--- What this exercise asks ---
A: Answer these questions about the mailing-list post on moving an HTML site into WordPress:
(i) How many HTML files does the writer need to move?
(ii) According to the quoted reply, why can't a plugin handle the HTML pages?
(iii) Besides the main content, what does the writer want to preserve in the new posts?
B: In the mailing-list post on moving an HTML site into WordPress, rewrite the stretch from "Mon Jun 6 10:20:56" through "and pasting anyway.", substituting "intermediary" for "middle man".

[wp-hackers] pulling a massive HTML site into Wordpress

Mon Jun 6 10:20:56 UTC 2011

On 6 Jun 2011, at 14:03, Alex Andrews wrote:

> Sadly not, because HTML pages are in no standard format that a given
> plugin could guess. The only possibility would be extracting the raw
> text from the HTML, but because this is the sort of operation that
> you'd have to do in a script anyway, and still then you'd need to
> write something to add them all automatically to WordPress, then you
> might as well cut out the middle man and parse the HTML directly.
> 
> Remember, in learning how to code a script then coding one, you'll
> save time anyway, compared to copy and pasting anyway.

Definitely. Cutting and pasting 50,000 HTML files is either the work of 1000 people like me, or it's a quick path to insanity for me alone.

So I need to: 1) find a script / working method to parse the HTML files so the content I need is separated out; 2) make sure I have my Wordpress post structure set up to render the content I need in the way I need it; 3) find a script / working method to take the parsed data, stored in whatever way it is stored, from 50,000 HTML files and input it into 50,000 new Wordpress posts, preserving dates, categories, authors, and other things I need aside from the main content.

I guess I have to get on top of PHP Simple, HTML DOM Parser first.

Hopefully others will have further clues!

Thanks for your replies so far.

best,
JB

Entries for locating text and elements:
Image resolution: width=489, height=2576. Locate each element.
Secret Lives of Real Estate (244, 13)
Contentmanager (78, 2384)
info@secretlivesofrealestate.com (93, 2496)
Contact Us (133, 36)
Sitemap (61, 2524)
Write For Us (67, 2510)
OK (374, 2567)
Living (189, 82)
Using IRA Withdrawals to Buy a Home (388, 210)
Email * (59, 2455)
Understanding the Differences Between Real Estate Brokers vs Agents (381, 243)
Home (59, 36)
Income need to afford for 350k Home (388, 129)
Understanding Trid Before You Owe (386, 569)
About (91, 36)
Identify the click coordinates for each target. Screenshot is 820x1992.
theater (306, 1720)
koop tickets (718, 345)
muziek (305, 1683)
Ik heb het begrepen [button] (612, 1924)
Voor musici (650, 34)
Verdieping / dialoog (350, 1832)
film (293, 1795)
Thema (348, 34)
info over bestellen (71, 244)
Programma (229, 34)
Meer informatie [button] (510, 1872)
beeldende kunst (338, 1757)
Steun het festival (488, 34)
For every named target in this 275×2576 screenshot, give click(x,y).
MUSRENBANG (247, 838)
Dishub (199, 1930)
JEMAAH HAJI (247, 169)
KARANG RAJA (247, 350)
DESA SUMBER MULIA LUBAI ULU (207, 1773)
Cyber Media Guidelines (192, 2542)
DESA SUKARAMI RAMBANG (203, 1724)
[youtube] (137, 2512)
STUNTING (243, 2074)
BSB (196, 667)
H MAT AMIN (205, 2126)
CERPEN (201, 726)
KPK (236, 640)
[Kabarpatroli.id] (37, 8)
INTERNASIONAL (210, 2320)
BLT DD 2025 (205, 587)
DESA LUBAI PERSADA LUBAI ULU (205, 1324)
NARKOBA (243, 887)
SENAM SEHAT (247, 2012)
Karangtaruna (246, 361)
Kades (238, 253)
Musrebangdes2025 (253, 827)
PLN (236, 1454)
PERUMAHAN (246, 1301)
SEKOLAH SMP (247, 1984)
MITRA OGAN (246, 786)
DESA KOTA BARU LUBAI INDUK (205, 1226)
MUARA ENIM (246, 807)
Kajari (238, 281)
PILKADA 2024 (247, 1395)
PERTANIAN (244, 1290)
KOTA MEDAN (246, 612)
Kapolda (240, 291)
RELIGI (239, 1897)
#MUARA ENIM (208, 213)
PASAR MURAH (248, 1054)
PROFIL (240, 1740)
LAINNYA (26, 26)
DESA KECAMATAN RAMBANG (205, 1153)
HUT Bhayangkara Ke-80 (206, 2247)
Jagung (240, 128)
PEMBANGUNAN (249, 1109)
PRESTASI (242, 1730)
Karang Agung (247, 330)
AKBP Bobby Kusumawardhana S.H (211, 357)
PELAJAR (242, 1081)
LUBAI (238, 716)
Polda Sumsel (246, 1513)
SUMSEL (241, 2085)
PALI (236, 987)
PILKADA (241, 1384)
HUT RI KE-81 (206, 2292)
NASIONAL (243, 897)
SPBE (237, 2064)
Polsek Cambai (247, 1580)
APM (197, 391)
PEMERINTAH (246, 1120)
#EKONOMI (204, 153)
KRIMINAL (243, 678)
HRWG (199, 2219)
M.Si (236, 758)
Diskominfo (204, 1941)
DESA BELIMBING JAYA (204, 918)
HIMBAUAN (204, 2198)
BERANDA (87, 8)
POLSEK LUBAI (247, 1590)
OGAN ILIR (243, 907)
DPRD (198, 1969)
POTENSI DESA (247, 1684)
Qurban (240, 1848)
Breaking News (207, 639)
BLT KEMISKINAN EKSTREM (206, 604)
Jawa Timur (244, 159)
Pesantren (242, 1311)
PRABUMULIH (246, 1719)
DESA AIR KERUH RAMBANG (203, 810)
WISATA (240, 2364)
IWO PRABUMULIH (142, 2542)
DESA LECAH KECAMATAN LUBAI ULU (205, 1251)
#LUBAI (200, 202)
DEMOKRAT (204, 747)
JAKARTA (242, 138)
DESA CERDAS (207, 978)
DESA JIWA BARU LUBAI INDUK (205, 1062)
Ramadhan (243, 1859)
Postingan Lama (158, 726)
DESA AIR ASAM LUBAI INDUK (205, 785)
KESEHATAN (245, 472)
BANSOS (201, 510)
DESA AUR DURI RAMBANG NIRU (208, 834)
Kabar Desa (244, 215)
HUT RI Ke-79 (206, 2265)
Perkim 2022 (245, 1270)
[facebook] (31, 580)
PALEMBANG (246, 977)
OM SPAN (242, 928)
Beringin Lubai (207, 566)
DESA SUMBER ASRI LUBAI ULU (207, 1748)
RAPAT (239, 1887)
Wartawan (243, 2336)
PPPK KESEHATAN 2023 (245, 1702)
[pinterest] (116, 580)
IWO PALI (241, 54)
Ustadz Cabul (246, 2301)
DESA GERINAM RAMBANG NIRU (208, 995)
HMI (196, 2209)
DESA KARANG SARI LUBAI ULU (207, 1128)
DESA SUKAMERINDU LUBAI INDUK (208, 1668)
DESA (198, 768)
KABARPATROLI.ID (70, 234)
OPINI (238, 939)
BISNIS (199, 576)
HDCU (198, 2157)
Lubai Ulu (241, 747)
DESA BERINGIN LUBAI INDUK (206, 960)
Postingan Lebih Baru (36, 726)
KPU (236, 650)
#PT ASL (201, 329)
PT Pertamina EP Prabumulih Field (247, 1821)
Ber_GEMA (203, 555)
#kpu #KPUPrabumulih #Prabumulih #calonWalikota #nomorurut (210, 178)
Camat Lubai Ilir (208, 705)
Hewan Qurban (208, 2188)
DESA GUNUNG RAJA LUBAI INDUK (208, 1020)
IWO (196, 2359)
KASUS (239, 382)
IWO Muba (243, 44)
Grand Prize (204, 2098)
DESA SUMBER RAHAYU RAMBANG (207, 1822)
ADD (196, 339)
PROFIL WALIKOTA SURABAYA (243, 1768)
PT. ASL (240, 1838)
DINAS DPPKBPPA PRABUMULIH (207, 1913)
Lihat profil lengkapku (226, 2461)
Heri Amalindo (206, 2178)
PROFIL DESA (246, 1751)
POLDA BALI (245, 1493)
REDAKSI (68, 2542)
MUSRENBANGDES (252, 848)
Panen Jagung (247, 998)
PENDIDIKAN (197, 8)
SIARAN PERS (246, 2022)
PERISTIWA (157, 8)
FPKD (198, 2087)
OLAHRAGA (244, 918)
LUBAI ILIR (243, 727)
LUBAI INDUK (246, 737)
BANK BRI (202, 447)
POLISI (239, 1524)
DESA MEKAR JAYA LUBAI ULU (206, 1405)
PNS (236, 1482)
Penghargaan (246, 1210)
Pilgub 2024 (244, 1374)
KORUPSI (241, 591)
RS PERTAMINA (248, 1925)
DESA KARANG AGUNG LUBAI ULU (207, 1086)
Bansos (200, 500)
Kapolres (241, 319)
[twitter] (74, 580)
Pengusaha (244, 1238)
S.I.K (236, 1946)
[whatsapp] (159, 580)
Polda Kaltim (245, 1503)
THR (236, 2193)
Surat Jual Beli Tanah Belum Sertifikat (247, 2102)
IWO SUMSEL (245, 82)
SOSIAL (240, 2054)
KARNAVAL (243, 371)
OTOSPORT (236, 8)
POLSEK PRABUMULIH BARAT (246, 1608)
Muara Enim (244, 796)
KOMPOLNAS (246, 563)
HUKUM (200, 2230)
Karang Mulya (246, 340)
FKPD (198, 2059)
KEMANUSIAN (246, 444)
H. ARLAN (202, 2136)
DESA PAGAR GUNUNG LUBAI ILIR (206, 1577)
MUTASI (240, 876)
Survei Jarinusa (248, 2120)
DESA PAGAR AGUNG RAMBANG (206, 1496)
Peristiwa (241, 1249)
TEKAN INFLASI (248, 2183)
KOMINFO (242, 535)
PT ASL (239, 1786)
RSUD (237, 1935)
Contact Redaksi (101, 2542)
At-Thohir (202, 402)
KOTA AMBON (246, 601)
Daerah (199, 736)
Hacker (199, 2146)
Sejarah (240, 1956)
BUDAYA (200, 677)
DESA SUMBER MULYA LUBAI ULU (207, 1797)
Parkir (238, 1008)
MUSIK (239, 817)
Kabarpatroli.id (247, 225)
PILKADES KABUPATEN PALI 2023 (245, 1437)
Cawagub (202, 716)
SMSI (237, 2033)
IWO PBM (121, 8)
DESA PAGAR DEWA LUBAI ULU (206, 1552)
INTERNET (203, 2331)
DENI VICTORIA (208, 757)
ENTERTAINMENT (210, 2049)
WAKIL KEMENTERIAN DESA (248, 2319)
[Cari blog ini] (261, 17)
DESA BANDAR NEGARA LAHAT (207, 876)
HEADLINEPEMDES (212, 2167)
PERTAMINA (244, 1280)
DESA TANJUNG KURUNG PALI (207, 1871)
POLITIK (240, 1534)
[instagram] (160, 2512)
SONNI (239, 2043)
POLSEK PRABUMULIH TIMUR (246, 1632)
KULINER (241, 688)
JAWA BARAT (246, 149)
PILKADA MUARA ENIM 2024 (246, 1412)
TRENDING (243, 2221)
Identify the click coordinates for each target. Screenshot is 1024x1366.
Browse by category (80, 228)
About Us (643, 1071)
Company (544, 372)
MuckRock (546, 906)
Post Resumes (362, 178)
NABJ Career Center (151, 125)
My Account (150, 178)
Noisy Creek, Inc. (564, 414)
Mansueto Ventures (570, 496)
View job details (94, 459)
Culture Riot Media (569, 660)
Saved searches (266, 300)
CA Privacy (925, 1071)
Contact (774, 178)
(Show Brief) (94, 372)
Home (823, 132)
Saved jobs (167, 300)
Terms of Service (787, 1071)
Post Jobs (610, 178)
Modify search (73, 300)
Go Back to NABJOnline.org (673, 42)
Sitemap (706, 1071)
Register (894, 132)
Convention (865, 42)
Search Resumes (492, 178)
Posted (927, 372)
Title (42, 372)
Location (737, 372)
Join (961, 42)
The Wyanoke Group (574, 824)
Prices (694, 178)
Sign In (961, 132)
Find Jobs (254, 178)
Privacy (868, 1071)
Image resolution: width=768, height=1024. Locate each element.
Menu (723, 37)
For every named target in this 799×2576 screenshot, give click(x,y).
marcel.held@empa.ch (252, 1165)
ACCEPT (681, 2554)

--- Task-by-task outputs ---
A:
(i) 50,000.
(ii) HTML pages are in no standard format that a given plugin could guess.
(iii) Dates, categories, authors, and other things.

B:
Mon Jun 6 10:20:56 UTC 2011

On 6 Jun 2011, at 14:03, Alex Andrews wrote:

> Sadly not, because HTML pages are in no standard format that a given
> plugin could guess. The only possibility would be extracting the raw
> text from the HTML, but because this is the sort of operation that
> you'd have to do in a script anyway, and still then you'd need to
> write something to add them all automatically to WordPress, then you
> might as well cut out the intermediary and parse the HTML directly.
> 
> Remember, in learning how to code a script then coding one, you'll
> save time anyway, compared to copy and pasting anyway.